Мелодично промурлыкал образчик новейших японских технологий.
— Отсрочка, — сообщил мне Герострат перед тем, как поднять трубку.
А я с трудом сдержал ликующий возглас.
Да теперь я не просто выиграл: теперь я выиграл и остался жив. Потому что сейчас, сейчас…
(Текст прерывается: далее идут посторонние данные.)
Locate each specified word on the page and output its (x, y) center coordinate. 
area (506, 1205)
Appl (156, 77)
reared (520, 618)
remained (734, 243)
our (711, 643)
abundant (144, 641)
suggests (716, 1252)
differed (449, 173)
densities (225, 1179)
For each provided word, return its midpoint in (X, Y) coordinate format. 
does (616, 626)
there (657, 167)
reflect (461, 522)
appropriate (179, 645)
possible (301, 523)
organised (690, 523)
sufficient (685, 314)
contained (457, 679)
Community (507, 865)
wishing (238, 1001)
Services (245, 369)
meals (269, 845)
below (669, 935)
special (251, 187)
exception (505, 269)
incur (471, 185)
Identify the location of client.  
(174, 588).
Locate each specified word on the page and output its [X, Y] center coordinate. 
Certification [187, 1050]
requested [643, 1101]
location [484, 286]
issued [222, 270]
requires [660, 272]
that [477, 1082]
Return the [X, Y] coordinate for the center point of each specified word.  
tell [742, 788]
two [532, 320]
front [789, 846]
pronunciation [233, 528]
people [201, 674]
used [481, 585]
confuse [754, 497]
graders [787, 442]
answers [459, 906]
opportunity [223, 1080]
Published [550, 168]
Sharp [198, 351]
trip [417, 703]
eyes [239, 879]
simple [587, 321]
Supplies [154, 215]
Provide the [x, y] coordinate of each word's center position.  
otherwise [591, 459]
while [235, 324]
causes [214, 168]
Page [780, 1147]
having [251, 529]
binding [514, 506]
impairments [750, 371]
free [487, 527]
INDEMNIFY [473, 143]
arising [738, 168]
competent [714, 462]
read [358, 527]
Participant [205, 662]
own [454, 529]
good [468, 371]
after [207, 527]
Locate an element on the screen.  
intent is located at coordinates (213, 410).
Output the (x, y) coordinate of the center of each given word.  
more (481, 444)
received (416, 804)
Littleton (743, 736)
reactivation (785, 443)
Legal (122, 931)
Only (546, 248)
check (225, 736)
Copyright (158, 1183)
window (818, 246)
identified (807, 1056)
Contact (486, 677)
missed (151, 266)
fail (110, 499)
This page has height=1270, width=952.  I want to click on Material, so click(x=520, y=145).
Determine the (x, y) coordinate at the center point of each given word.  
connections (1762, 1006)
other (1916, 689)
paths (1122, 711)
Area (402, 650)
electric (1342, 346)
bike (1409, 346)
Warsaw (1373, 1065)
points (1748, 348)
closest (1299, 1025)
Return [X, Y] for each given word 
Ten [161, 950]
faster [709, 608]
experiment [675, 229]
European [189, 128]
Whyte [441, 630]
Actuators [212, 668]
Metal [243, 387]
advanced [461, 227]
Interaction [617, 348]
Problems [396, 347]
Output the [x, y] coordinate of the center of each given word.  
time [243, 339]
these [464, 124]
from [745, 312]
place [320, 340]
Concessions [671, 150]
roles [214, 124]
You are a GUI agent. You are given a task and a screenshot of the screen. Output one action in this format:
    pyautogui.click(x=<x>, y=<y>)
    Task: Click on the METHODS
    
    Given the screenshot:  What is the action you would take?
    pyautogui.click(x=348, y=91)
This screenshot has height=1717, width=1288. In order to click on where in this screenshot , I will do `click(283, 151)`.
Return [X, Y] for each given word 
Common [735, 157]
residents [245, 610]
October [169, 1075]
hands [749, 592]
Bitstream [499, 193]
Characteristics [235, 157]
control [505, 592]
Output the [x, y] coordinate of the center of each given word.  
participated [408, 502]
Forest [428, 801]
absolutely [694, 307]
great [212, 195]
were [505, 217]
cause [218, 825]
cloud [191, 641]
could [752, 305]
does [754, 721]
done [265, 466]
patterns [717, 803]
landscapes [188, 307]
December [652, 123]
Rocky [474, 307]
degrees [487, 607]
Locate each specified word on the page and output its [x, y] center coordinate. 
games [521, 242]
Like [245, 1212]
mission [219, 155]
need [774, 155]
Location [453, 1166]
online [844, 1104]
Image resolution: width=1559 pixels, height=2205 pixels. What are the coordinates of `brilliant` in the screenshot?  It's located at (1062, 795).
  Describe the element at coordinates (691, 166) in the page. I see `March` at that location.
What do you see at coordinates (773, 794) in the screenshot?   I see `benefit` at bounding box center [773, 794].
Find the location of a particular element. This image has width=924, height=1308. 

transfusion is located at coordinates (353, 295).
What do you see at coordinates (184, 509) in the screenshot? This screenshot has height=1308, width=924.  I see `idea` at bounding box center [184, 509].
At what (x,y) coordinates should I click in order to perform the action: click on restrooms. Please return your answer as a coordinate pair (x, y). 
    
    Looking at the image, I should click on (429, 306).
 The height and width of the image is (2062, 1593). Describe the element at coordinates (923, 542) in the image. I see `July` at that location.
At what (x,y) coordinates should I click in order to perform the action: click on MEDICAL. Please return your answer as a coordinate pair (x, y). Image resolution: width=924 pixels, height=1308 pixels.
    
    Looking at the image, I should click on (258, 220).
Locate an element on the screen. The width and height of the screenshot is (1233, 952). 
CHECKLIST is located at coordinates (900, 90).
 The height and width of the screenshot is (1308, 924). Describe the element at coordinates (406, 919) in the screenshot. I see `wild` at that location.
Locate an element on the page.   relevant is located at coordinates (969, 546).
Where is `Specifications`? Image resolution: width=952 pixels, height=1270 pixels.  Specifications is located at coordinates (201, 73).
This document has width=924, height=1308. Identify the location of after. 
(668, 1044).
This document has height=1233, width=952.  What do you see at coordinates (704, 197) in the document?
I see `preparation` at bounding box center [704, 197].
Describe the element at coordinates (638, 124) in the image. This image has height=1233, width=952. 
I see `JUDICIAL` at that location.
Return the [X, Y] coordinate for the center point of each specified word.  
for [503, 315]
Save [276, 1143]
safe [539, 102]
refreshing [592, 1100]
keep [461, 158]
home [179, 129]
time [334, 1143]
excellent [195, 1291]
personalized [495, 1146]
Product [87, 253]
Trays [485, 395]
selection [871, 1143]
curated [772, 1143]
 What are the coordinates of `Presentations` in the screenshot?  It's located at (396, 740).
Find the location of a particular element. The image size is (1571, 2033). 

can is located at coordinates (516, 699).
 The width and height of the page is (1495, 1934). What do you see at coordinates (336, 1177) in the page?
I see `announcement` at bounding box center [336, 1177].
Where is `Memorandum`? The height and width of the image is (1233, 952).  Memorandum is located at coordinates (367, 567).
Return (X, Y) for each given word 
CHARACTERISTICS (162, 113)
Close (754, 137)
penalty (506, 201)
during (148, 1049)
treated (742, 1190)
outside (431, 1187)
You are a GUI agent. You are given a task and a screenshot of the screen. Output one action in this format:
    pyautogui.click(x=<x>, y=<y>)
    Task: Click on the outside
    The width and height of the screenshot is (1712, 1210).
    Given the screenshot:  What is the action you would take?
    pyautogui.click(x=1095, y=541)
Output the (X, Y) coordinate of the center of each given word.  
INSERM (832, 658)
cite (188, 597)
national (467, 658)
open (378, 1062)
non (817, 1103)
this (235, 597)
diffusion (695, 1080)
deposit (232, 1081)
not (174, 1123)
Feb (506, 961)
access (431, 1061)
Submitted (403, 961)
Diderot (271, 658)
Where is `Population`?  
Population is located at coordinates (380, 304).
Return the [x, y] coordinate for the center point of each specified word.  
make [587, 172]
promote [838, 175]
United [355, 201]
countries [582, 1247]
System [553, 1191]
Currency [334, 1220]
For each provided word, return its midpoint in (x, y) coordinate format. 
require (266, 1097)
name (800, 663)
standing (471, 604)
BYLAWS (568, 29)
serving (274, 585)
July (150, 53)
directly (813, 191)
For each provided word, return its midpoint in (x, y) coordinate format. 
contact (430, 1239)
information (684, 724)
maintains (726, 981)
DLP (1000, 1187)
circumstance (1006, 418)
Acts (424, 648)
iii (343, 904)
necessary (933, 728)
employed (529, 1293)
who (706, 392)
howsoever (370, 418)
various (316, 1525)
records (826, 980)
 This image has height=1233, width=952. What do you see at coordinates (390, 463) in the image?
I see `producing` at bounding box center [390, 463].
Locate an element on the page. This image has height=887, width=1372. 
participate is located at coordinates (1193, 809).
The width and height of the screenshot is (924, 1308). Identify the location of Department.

Он — ноль, он — марионетка…
Он — ноль…
Мне показалось, я слышу, как голос на том конце провода произносит короткую и маловразумительную фразу. Лицо Герострата окаменело; исчезла уникальная подвижность черт; глаза будто затянуло пленкой, они обессмыслились, опустели. Я видел уже это, я научился распознавать этот взгляд. Теперь передо мной был не человек, не фокусник, не изворотливый ум с богатой фантазией и умением просчитывать сложнейшие комбинации на много ходов вперед, передо мной был робот, машина, у которой запустилась на выполнение очередная программа. И в таком состоянии он был ничем не лучше, но и не хуже Эдика Смирнова, расстреливающего встречающих в аэропорту; Кириченко, убивающего Веньку; Юры Арутюнова, ползущего ко мне с ножницами в руке; Люды Ивантер, ласкающей свое послушное тело.